Objective
Swap "transparent" for "alpha" in the material from the line with "Given: Click the lock transparent pixels icon" to the line with "Looking at the", changing nothing else and returning only those lines. Leave the pictures out of your answer.

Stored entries
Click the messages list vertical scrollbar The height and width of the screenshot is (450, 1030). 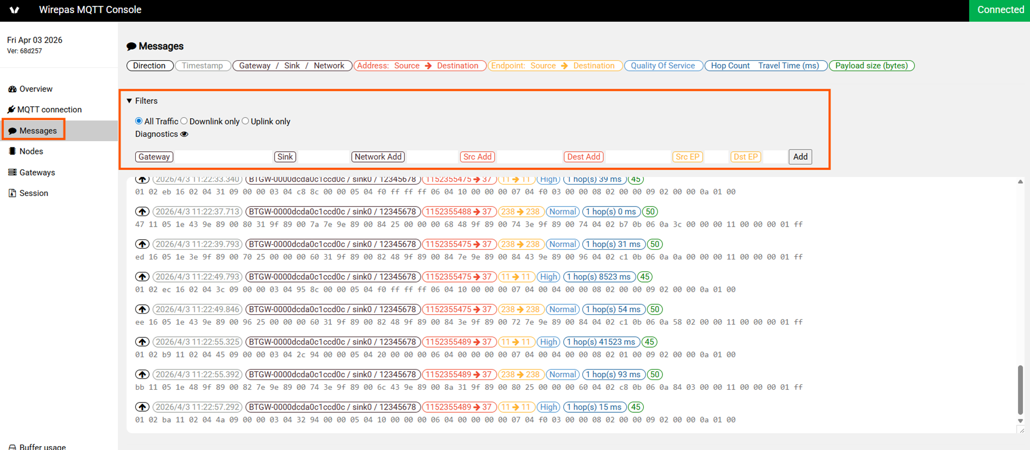point(1020,389)
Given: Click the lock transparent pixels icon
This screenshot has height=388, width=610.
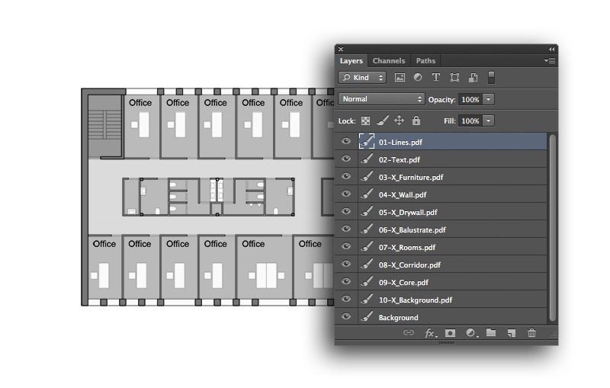Looking at the screenshot, I should pos(365,120).
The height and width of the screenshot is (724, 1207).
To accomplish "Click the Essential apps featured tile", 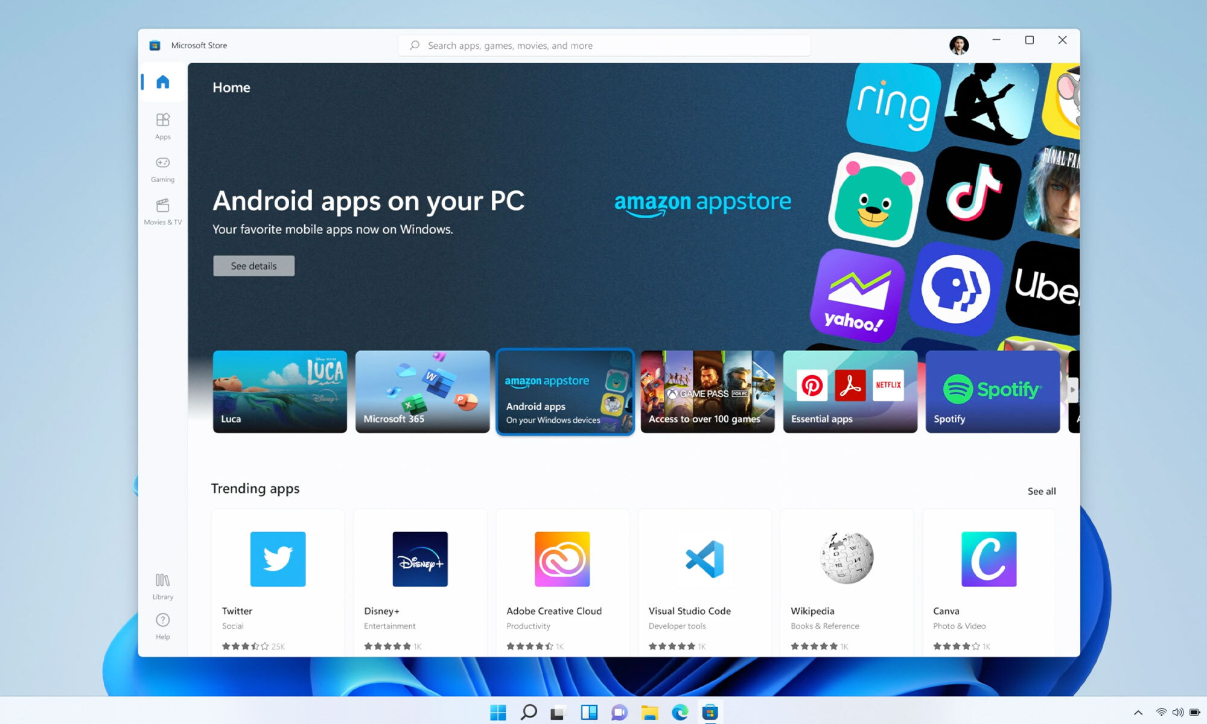I will pyautogui.click(x=849, y=390).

Problem solution
Given: Click the lock alpha pixels icon
This screenshot has height=388, width=610.
Looking at the screenshot, I should pos(365,120).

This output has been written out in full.